The Brent Poverty Commission, which had been running for two months when Covid-19 struck, said chronic overcrowding and widespread poverty in the north-west London borough had created ideal conditions for the virus to thrive.
Latest figures show Brent has the worst death rate of any local authority in England and Wales per 100,000 population, with 490 deaths to the end of July, including 36 deaths alone in one of its most deprived neighbourhoods, Church End.
The chair of the commission, Lord Best, said there was a clear link between coronavirus deaths and poverty, inequality and poor housing. “It’s definitely the case that those people who have had Covid-19 and died of it come from the poorest areas, the most deprived estates and parts of the borough. That’s just a fact.”
The crisis had brought into sharp relief the severity of pre-existing housing and poverty problems in the borough, said Best. “The good things you want to do in places like Brent, because you want people to be better housed, are in fact good for Covid reasons.”
Black, Asian and minority ethnic (BAME) communities – which make up the majority of the borough’s population – were the worst hit by the pandemic, according to the commission, which was set up in January to examine the lived experience of poverty in the borough.
The commission called for urgent investment in social housing and a crackdown on overcrowding and exploitative landlords, as well as more help for families hit by debt and unemployment, and more leniency for residents who run up rent arrears and council tax debt as a result of the crisis.
It urged Brent council to borrow to expand the social rented sector – currently dwarfed by the private rented sector – by purchasing private housing developments from distressed private developers and buying back ex-council homes from private landlords.
Sky-high rents meant 43% of children in the borough lived in poverty, with many low-income families spending more than 40% of their monthly income on housing costs, it said.
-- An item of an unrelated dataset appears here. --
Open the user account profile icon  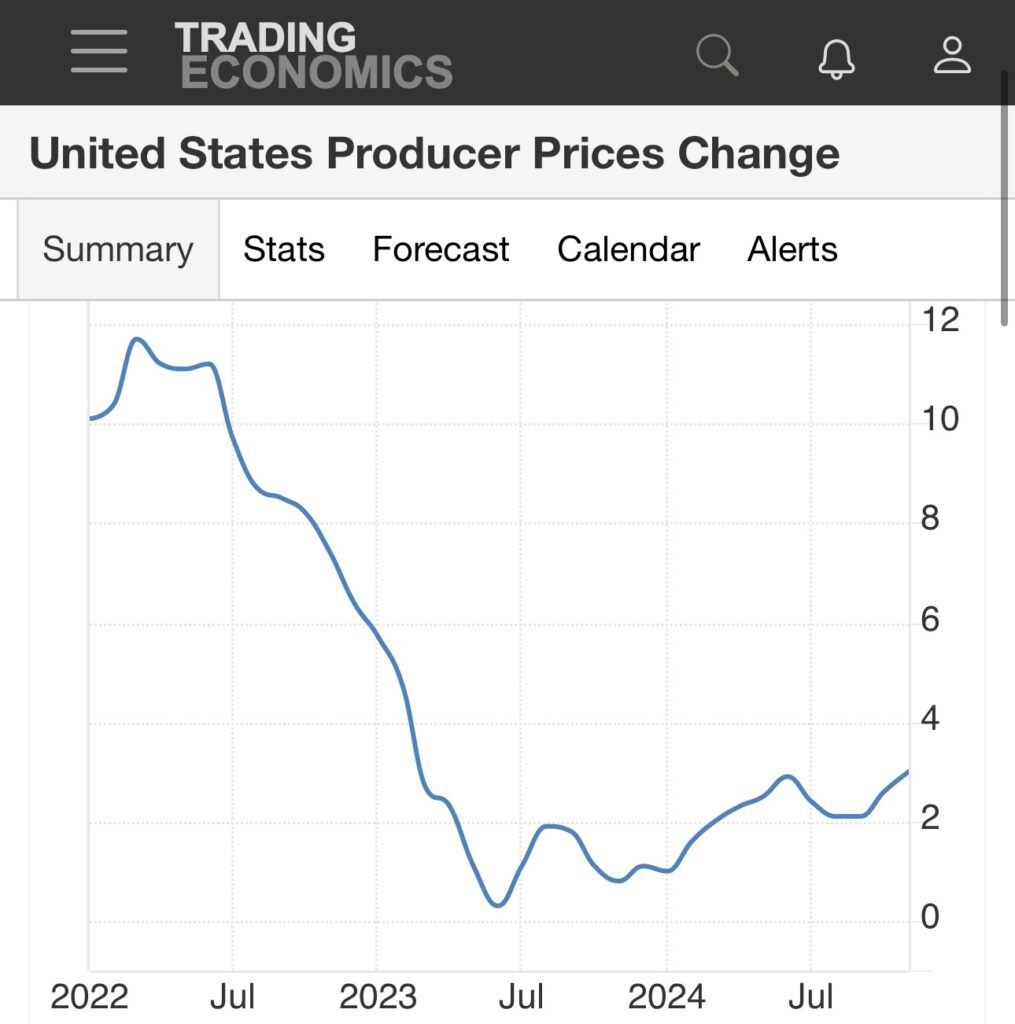click(952, 55)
Brent has the second-highest rents in outer London – an average-priced two-bed flat would cost a tenant £1,500 a month.
There were high levels of severe overcrowding, with large numbers of people living in houses of multiple occupation (HMOs). Many private rented homes were in poor condition. Eviction rates were the second highest in the capital, and high levels of homelessness levels meant many people were in temporary accommodation.
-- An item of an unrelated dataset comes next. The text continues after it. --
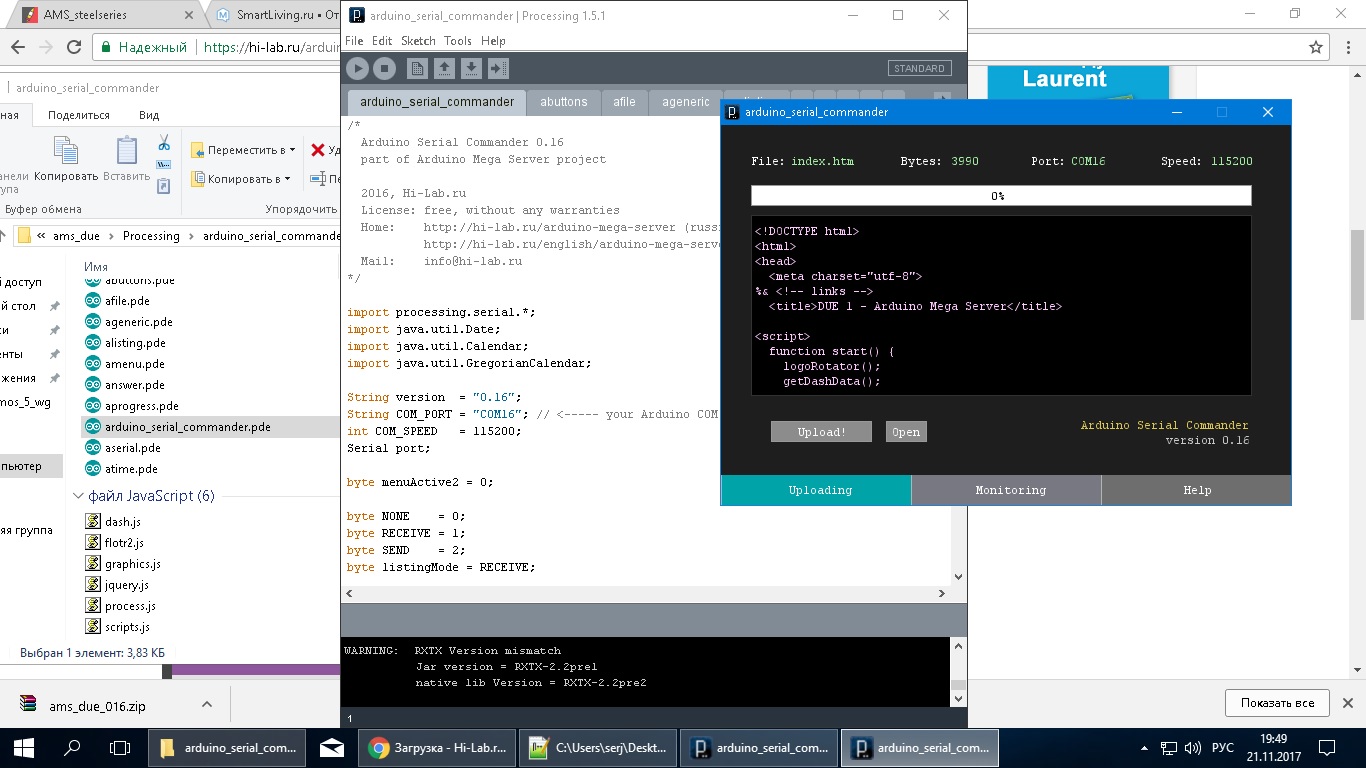Open the ams_due_016.zip download options chevron
The width and height of the screenshot is (1366, 768).
(207, 705)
“If you live in a HMO you are not going to keep social distances. Spreading stuff around in crowded places is the worst possible thing. The chances of passing something on is much greater in those places,” said Best, a crossbench peer and housing and poverty expert.
Eleanor Southwood, a Brent councillor and cabinet member for housing and welfare reform, said: “The last six months have shown in the bleakest way possible the sharp divides in our society and the costs poverty imposes in terms of health and wellbeing, community and cohesion – dignity and opportunity. In short, poverty kills. It blights lives.”
The commission also proposed measures to tackle poverty and unemployment in the borough, warning that problems were likely to worsen as the UK plunged into recession. Brent has about 50,000 workers under furlough, the second highest among UK local authorities, putting it at high risk of surging joblessness.
A Guardian investigation in June found how a cluster of 36 Covid-19 deaths had devastated Brent’s mainly British-Somali Church End neighbourhood – still the third-highest number of pandemic deaths in any neighbourhood in England and Wales.